What to work on ::
- 1) List every person named in the article about UConn's move to downtown Hartford.
- 2) From the article about UConn's move to downtown Hartford, copy word for word the passage between "In the first" and "city, Goldstein said.", inclusive.

Passage for review ::
Hartford Will Have To Work To Make UConn Students Part Of City
By KENNETH R. GOSSELIN and JENNA CARLESSO
November 09, 2012
Hartford is savoring the University of Connecticut's decision to move its West Hartford campus downtown, but it will take far more than the relocation of 2,100 students to make them an integral part of the city.
When UConn moved its suburban Stamford campus downtown in the late 1990s, it was a coup for city redevelopment efforts, but it took tremendous outreach to coax the students out of the former department store.
"You've got to get them to leave the cocoon of the university," said Sandy Goldstein, president of the Stamford Downtown Special District. "You want them to walk to other places to have lunch, participate in outdoor events and become more a part of downtown."
In the first years after the campus relocated, it was too easy for students, many of them commuters, to attend classes, eat at the building's cafeteria, cross the street to the parking garage and then drive out of the city, Goldstein said.
"We sent them everything about what we did — outdoor concerts, discounted food opportunities at our restaurants," Goldstein said.
The payoff wasn't fast, Goldstein said: It took a good five years. But the result, more than a decade after the move, has been worth it.

[Collected data entries]

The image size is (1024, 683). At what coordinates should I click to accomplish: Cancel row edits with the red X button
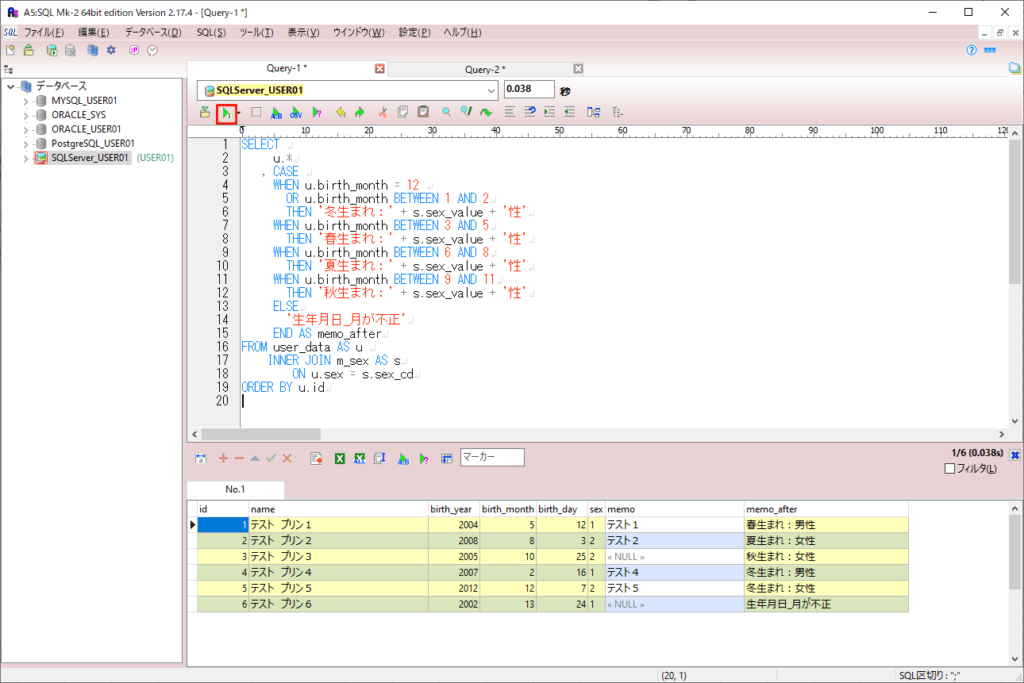click(x=286, y=458)
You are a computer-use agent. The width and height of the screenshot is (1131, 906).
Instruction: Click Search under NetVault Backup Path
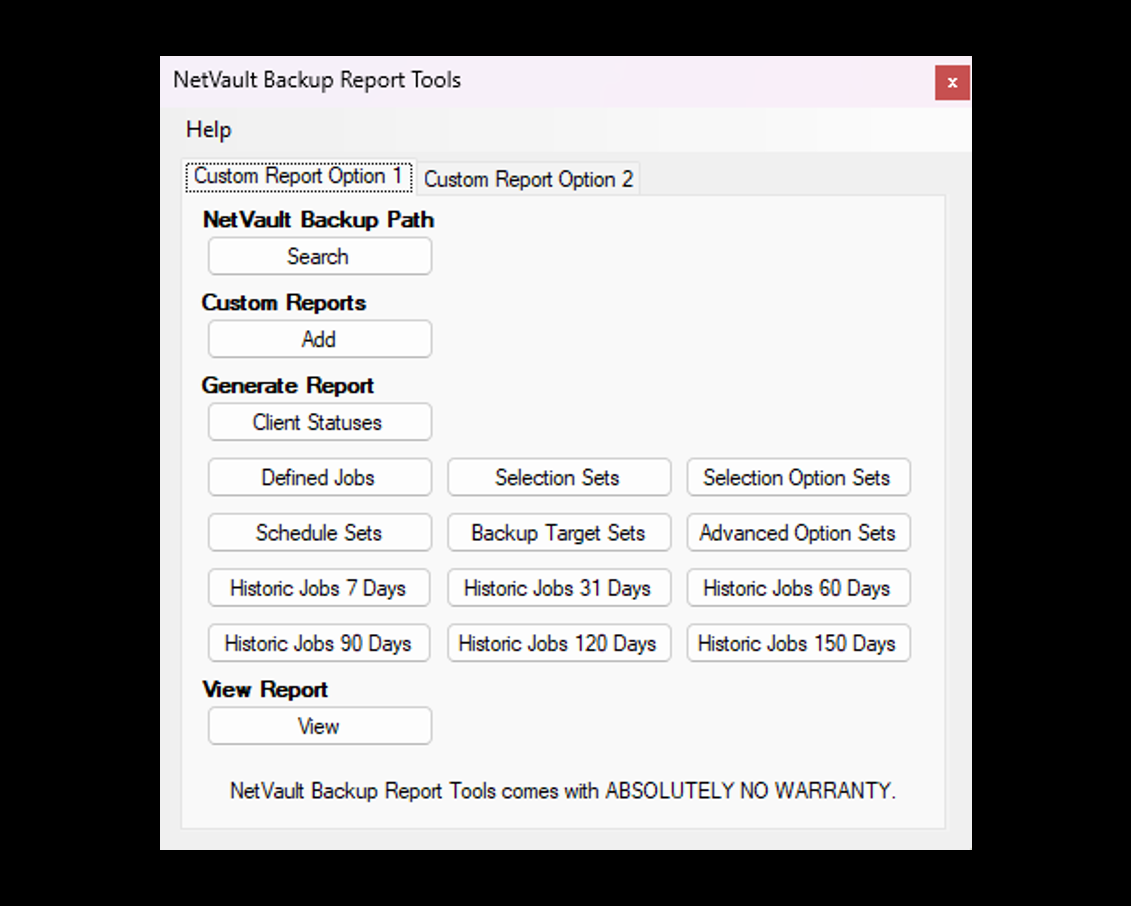(319, 256)
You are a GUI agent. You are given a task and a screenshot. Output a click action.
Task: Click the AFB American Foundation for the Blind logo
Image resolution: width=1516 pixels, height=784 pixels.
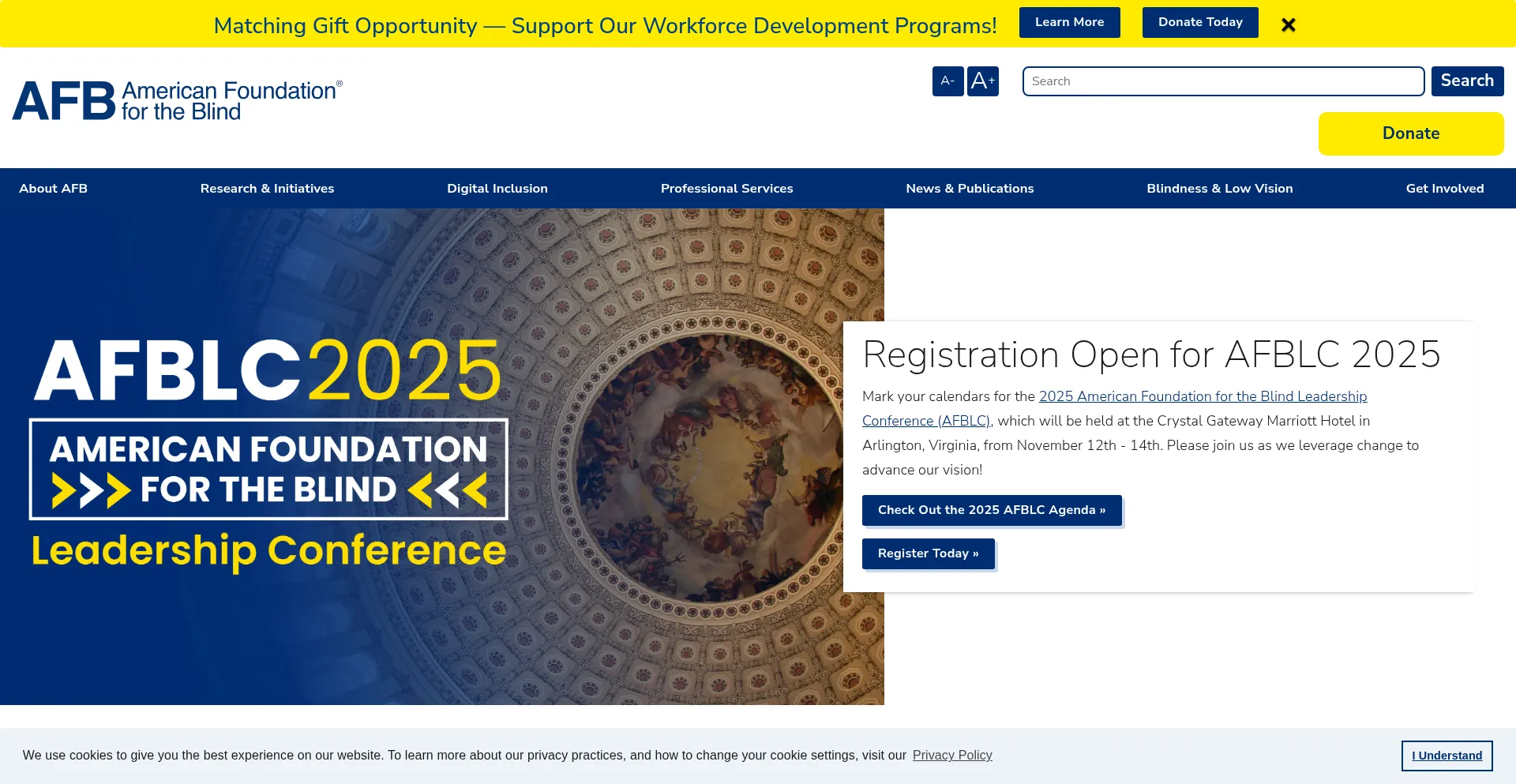178,101
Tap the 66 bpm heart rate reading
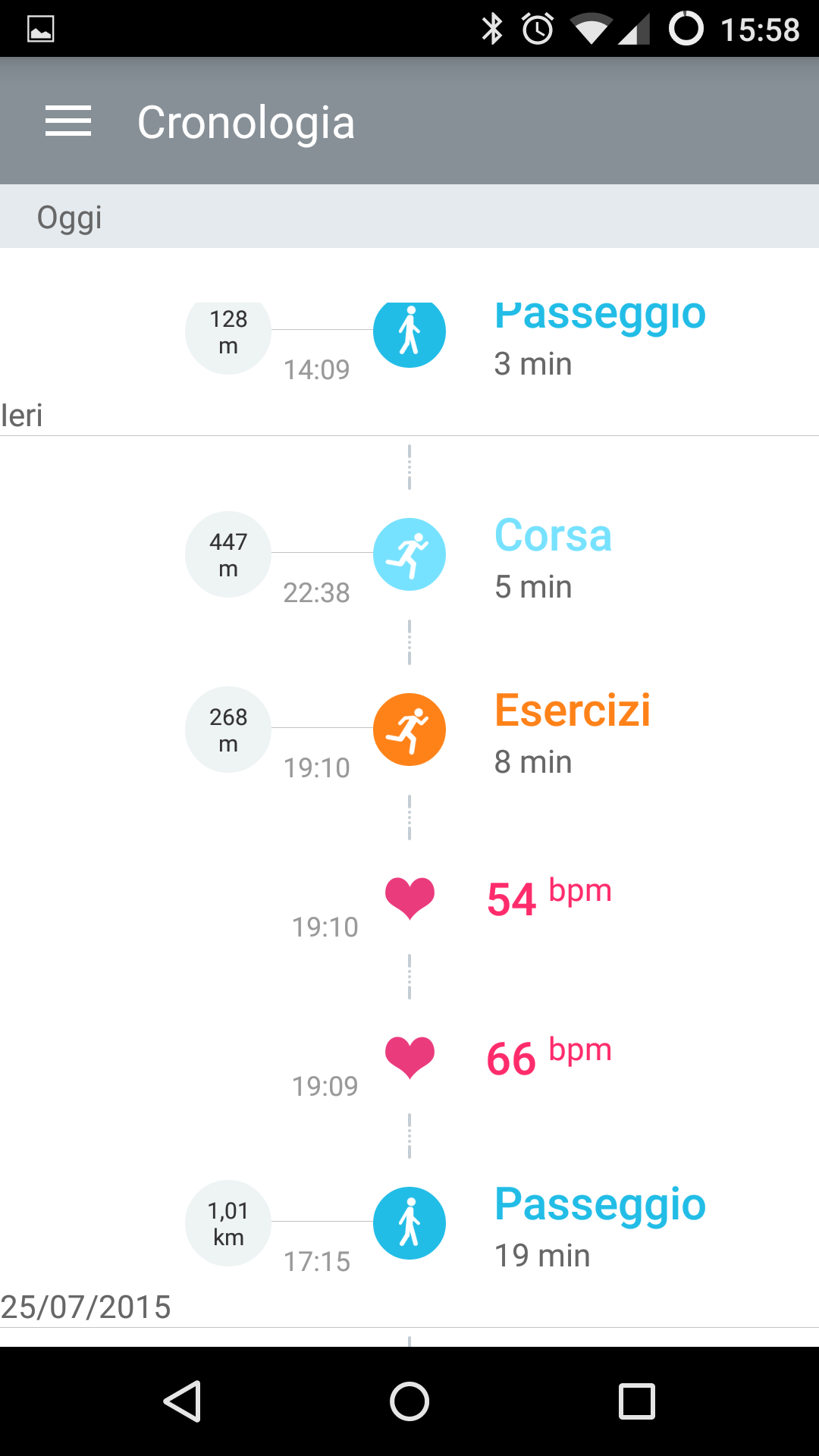Image resolution: width=819 pixels, height=1456 pixels. (549, 1058)
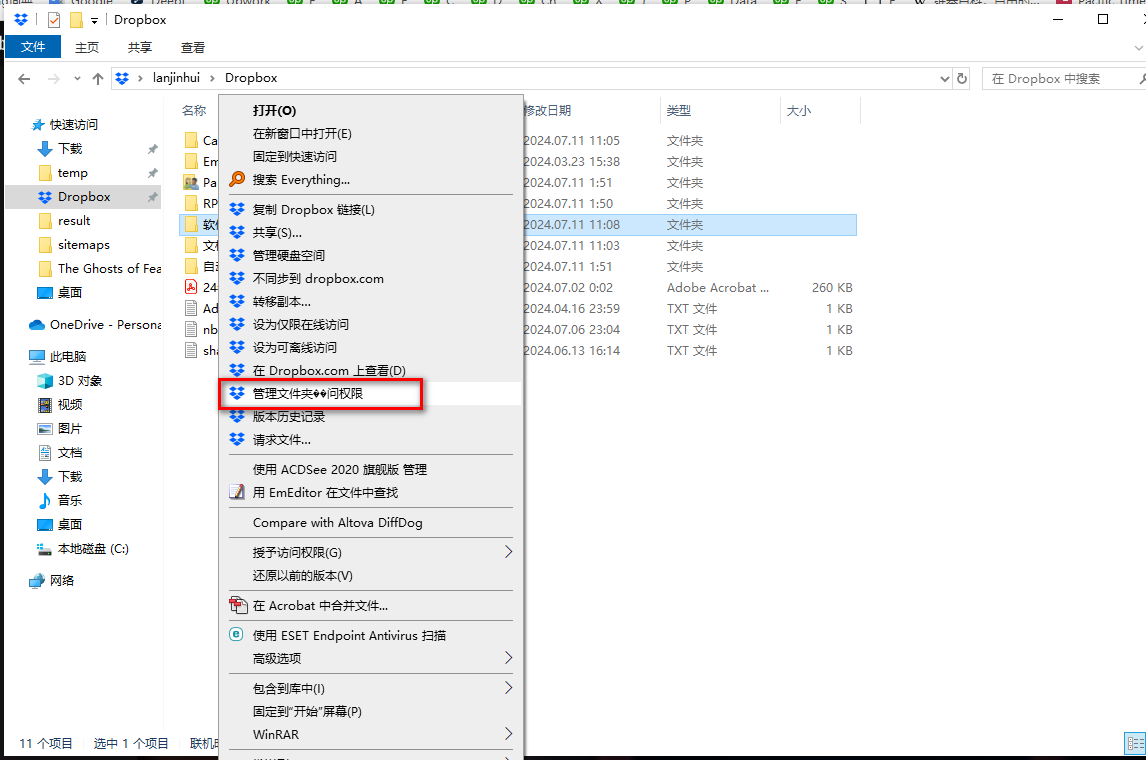This screenshot has width=1146, height=760.
Task: Click the refresh icon beside the address bar
Action: tap(961, 78)
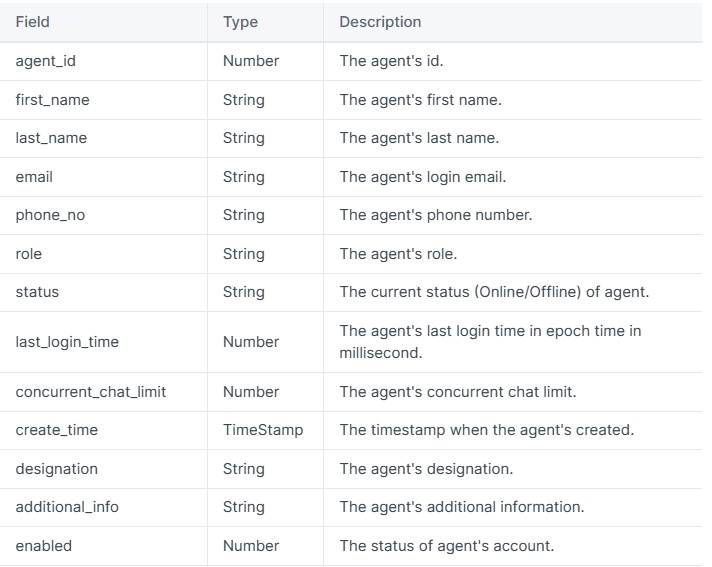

Answers by item ::
- 1) Kenneth R. Gosselin, Jenna Carlesso, Sandy Goldstein

- 2)
In the first years after the campus relocated, it was too easy for students, many of them commuters, to attend classes, eat at the building's cafeteria, cross the street to the parking garage and then drive out of the city, Goldstein said.